Detroit's new mayor hadn't helped the situation either.  Everyone held so much hope for him when he was elected.  Sure, he was young but youth was what the city needed, they had all said.  He would be the one, the messiah, the man who saved Detroit.

But it had not happened.

The young leader so far turned out to be just another politician, an arrogant bully, trampling on good intention and incapable of living up to the nobility of the city he led.  All the celebratory fireworks anointing him had quickly turned to crap and rained down on everyone.

So the media have their joke, Danny thought.  But they don't know the city was murdered, killed by neglect and sins that have festered for decades.

Danny loves his city.  He couldn't explain it to a person who didn't live there.  It's like an old dog.  Detroit is loyal and loving and you respect it for the innocence and greatness it harbors inside.

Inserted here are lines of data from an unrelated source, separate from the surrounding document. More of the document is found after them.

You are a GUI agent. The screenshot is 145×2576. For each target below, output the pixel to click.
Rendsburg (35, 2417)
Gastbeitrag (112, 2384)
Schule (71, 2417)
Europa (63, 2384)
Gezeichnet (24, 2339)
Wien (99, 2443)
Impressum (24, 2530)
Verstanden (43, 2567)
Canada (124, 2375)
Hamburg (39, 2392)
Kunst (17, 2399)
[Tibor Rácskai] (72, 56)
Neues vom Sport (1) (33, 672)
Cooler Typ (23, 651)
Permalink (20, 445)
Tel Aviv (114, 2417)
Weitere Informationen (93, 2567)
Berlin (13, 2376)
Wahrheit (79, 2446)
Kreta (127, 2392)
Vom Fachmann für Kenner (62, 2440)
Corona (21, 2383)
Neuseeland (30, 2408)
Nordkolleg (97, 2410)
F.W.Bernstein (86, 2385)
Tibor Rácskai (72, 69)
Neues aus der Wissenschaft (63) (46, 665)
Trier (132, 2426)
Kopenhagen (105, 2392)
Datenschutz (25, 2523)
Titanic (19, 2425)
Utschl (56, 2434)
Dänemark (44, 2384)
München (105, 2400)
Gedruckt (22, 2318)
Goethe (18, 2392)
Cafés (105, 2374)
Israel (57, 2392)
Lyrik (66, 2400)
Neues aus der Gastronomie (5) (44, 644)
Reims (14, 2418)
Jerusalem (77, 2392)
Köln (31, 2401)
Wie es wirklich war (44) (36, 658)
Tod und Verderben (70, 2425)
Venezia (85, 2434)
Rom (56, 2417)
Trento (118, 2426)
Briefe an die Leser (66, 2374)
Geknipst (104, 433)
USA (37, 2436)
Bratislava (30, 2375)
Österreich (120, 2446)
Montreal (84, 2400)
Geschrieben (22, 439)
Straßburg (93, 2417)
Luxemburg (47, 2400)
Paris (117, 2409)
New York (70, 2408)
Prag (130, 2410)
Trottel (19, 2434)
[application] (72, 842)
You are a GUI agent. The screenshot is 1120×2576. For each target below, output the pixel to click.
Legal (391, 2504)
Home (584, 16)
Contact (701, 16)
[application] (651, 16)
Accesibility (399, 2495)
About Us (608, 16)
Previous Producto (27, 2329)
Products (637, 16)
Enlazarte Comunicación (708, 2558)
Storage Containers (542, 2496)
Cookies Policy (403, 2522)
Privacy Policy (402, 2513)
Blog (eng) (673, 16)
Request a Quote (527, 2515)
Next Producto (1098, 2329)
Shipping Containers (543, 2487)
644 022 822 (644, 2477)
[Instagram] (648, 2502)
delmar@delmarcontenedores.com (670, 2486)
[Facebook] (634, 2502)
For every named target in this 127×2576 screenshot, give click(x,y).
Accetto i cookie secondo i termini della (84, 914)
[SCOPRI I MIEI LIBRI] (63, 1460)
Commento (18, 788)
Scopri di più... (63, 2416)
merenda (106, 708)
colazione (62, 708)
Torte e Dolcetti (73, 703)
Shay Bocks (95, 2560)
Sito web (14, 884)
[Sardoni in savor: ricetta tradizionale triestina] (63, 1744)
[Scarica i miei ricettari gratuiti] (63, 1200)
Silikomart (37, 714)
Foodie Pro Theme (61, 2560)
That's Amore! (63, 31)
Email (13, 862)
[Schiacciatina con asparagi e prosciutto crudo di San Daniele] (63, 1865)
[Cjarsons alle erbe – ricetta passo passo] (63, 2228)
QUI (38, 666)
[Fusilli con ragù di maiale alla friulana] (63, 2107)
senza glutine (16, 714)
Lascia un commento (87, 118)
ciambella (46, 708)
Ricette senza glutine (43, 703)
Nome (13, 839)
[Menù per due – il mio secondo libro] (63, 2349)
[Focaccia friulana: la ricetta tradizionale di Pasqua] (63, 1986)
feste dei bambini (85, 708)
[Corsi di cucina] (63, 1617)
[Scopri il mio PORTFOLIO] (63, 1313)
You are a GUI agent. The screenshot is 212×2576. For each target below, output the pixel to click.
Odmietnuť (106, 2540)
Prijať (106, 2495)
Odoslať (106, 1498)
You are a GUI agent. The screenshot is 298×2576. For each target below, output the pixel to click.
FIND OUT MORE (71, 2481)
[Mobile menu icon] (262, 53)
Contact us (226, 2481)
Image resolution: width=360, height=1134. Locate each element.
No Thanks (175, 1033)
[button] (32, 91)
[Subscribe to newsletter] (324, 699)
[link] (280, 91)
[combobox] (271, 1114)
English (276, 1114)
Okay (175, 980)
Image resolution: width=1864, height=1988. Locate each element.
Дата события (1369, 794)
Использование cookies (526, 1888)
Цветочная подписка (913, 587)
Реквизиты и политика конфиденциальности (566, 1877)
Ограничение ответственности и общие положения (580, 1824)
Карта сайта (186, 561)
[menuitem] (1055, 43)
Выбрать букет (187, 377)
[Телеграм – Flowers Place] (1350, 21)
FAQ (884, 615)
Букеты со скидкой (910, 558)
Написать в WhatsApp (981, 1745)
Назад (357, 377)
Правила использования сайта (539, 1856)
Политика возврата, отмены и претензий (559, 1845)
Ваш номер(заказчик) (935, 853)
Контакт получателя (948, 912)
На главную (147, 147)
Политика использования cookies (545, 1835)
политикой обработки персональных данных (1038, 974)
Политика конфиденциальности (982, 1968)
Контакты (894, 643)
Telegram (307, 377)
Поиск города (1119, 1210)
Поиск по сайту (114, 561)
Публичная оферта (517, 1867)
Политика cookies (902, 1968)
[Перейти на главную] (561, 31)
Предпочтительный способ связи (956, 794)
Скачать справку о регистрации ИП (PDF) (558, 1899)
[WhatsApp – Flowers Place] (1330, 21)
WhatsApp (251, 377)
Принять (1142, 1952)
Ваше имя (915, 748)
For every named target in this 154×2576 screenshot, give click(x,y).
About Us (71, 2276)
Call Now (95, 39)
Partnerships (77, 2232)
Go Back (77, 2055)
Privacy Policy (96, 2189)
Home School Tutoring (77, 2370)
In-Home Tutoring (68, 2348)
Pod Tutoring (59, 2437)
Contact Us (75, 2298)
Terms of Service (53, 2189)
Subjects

And when anyone dares to assail his city, he is ready to defend, if not fight for its honor.  To mess with Detroit was to taunt that old, sweet dog and find its mouth full of sharp teeth.

The paramedics roll off as the police finish taking their witness statements.  The little crowd that dared to come out starts to go back inside their homes and Danny wonders if any of them will sleep this night.

The female uniform comes back to him and says that the officer in charge is done and thanks Danny for coming out.  He waves at the officer in charge who he knows from work.

Danny turns and walks the short distance between the crime scene and his home, which is just across the narrow street.